Mar 04, 2025Ravie LakshmananCybercrime / Threat Intelligence

Threat actors deploying the Black Basta and CACTUS ransomware families have been found to rely on the same BackConnect (BC) module for maintaining persistent control over infected hosts, a sign that affiliates previously associated with Black Basta may have transitioned to CACTUS.

“Once infiltrated, it grants attackers a wide range of remote control capabilities, allowing them to execute commands on the infected machine,” Trend Micro said in a Monday analysis. “This enables them to steal sensitive data, such as login credentials, financial information, and personal files.”

It’s worth noting that details of the BC module, which the cybersecurity company is tracking as QBACKCONNECT owing to overlaps with the QakBot loader, was first documented in late January 2025 by both Walmart’s Cyber Intelligence team and Sophos, the latter of which has designated the cluster the name STAC5777.

Over the past year, Black Basta attack chains have increasingly leveraged email bombing tactics to trick prospective targets into installing Quick Assist after being contacted by the threat actor under the guise of IT support or helpdesk personnel.

The access then serves as a conduit to sideload a malicious DLL loader (“winhttp.dll”) named REEDBED using OneDriveStandaloneUpdater.exe, a legitimate executable responsible for updating Microsoft OneDrive. The loader ultimately decrypts and runs the BC module.

Trend Micro said it observed a CACTUS ransomware attack that employed the same modus operandi to deploy BackConnect, but also go beyond it to carry out various post-exploitation actions like lateral movement and data exfiltration. However, efforts to encrypt the victim’s network ended in failure.
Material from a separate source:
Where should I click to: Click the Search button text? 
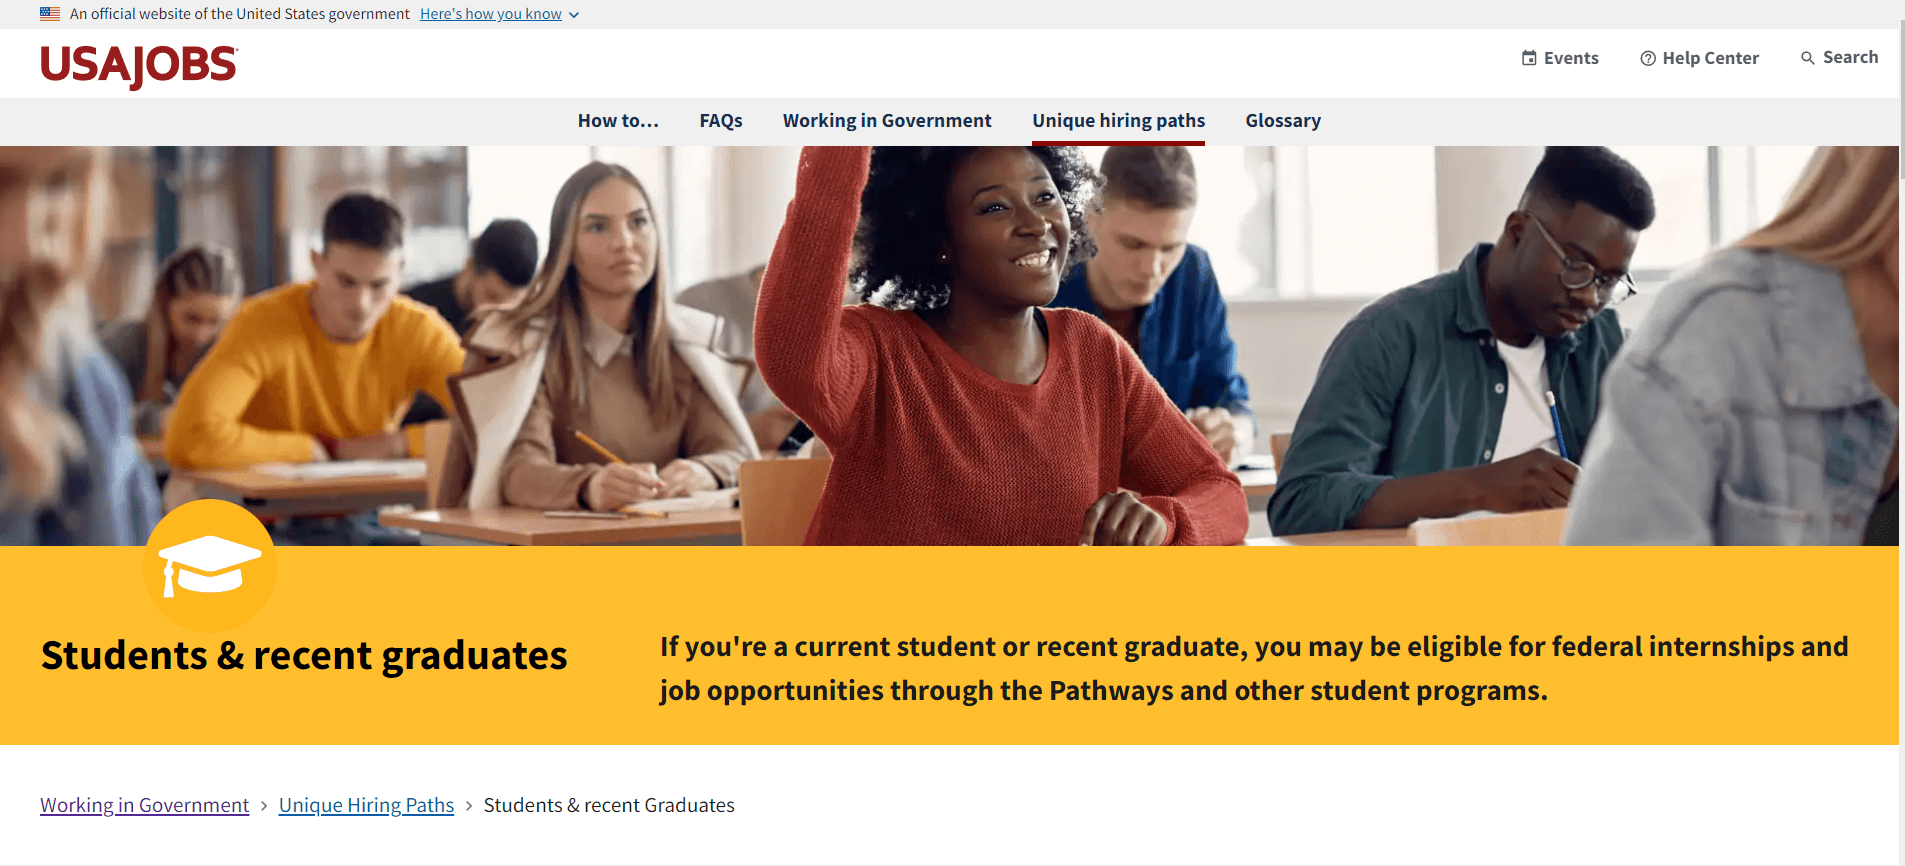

The convergence of tactics assumes special significance in light of the recent Black Basta chat log leaks that laid bare the e-crime gang’s inner workings and organizational structure.
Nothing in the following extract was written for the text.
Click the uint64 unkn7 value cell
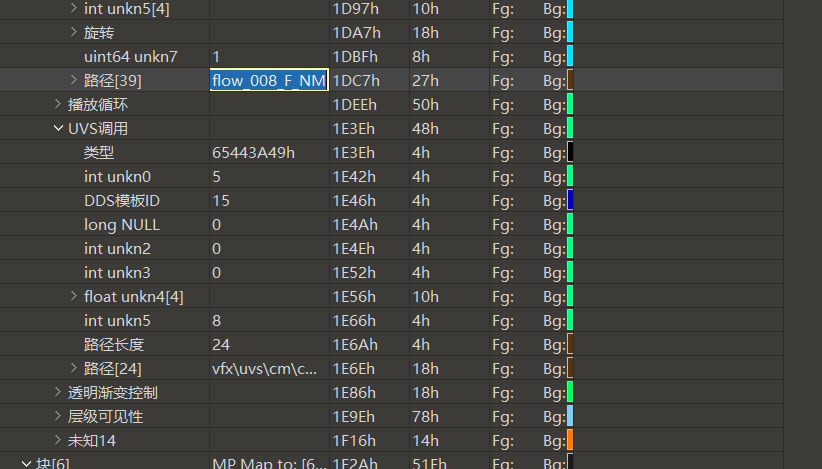click(268, 56)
Specifically, it has emerged that members of the financially motivated crew shared valid credentials, some of which have been sourced from information stealer logs. Some of the other prominent initial access points are Remote Desktop Protocol (RDP) portals and VPN endpoints.

“Threat actors are using these tactics, techniques, and procedures (TTP) — vishing, Quick Assist as a remote tool, and BackConnect — to deploy Black Basta ransomware,” Trend Micro said.

“Specifically, there is evidence suggesting that members have transitioned from the Black Basta ransomware group to the CACTUS ransomware group. This conclusion is drawn from the analysis of similar tactics, techniques, and procedures (TTPs) being utilized by the CACTUS group.”